(TASK BRIEF): Leave the images out and write out each entry exactly as shown.

Top of SOURCE DATA

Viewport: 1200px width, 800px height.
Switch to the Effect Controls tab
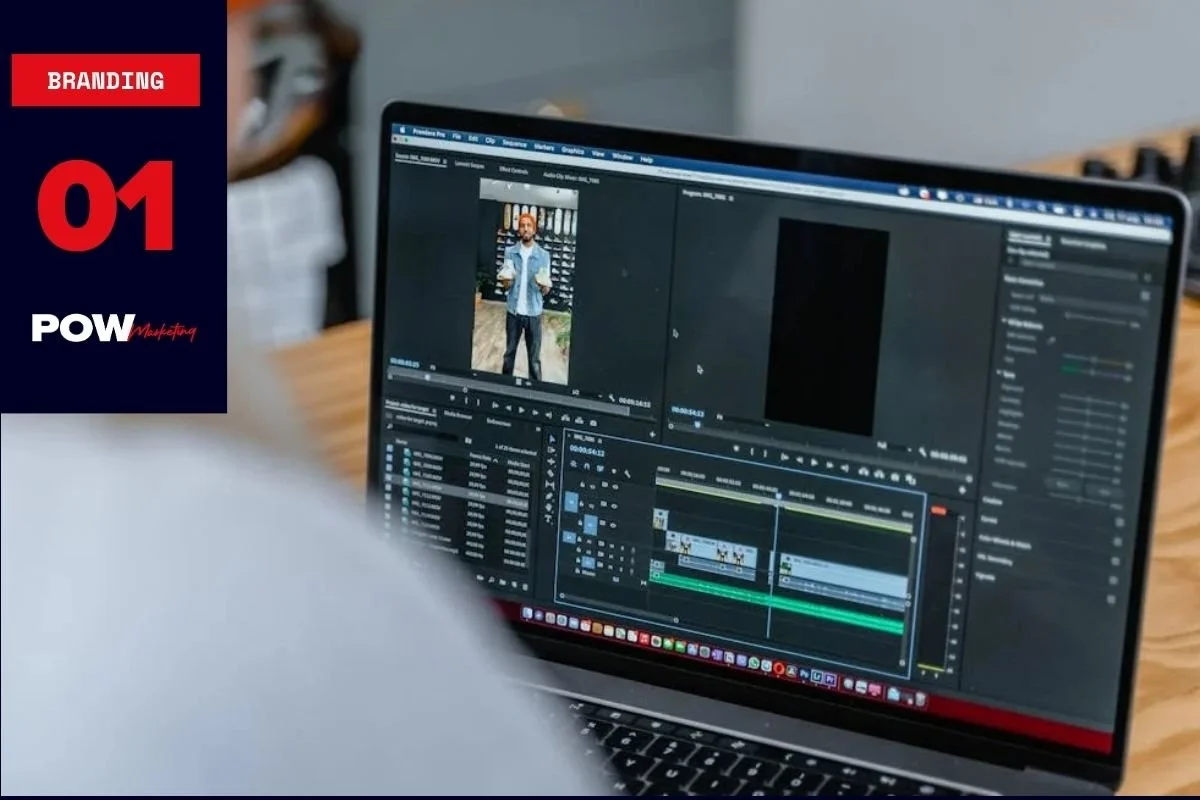(513, 171)
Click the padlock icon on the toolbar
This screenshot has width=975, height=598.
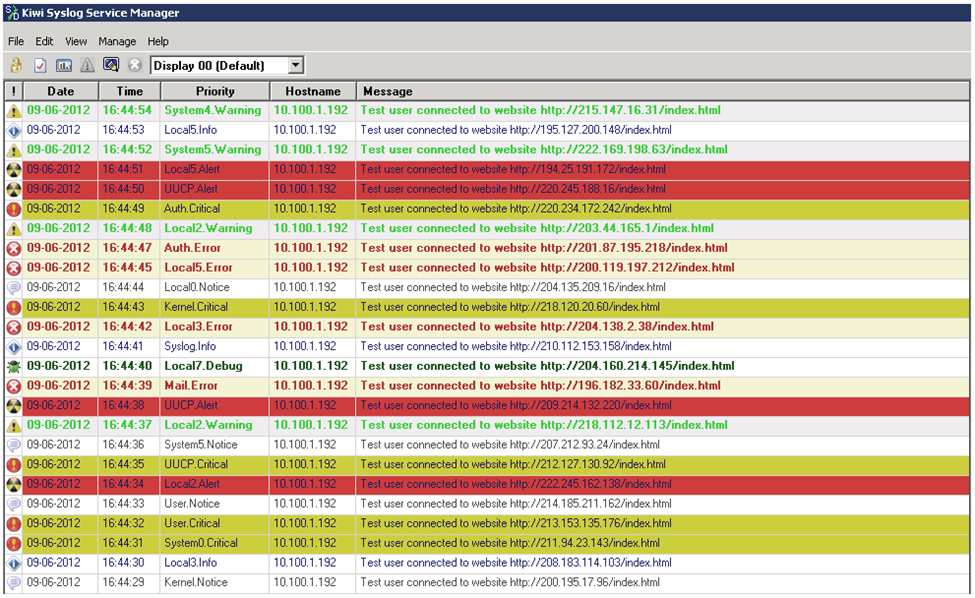16,64
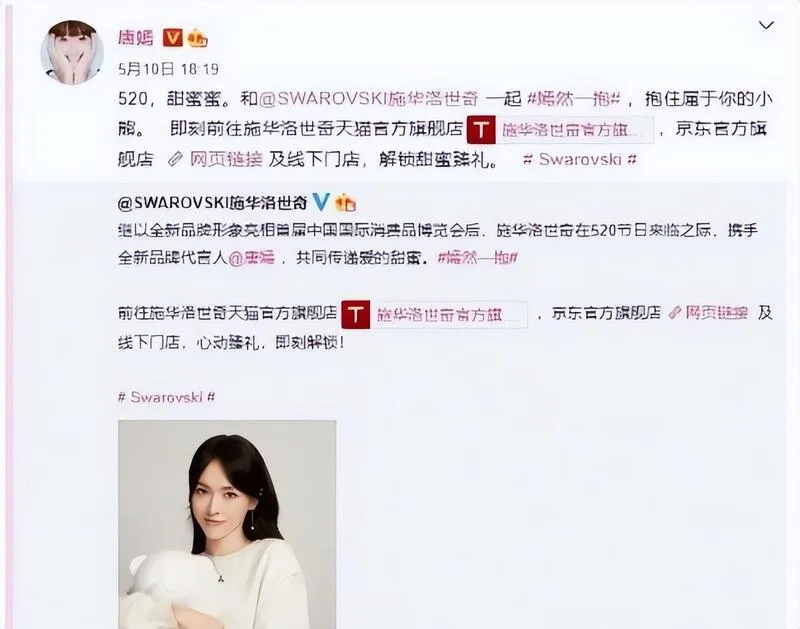Click the orange V verified badge

pyautogui.click(x=172, y=38)
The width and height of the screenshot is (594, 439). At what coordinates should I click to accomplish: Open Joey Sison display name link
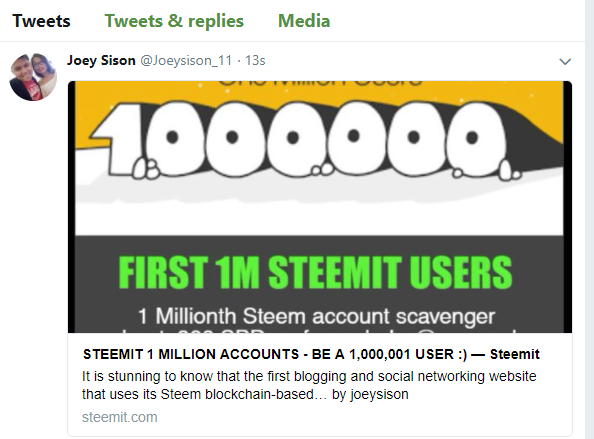coord(101,61)
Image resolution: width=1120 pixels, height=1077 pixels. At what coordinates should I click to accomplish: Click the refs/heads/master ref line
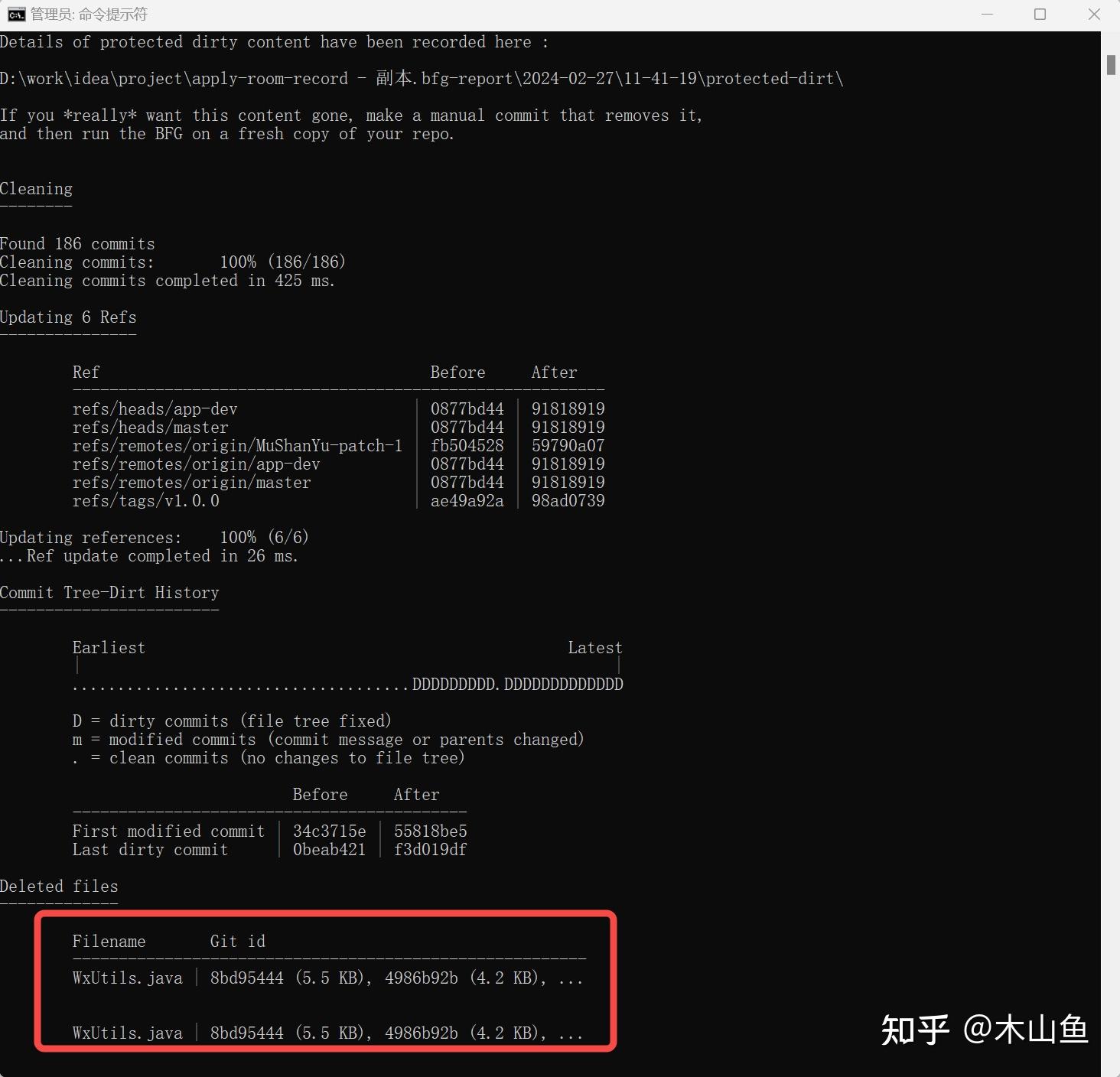click(x=150, y=427)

Bottom of SOURCE DATA

(WRITTEN ANSWER):
Viewport: 1200px width, 800px height.
Switch to the Effect Controls tab
(513, 171)
Click the padlock icon on the toolbar
This screenshot has width=975, height=598.
16,64
Click the orange V verified badge

pyautogui.click(x=172, y=38)
The width and height of the screenshot is (594, 439). At what coordinates should I click to accomplish: Open Joey Sison display name link
coord(101,61)
Image resolution: width=1120 pixels, height=1077 pixels. At what coordinates should I click to accomplish: Click the refs/heads/master ref line
click(x=150, y=427)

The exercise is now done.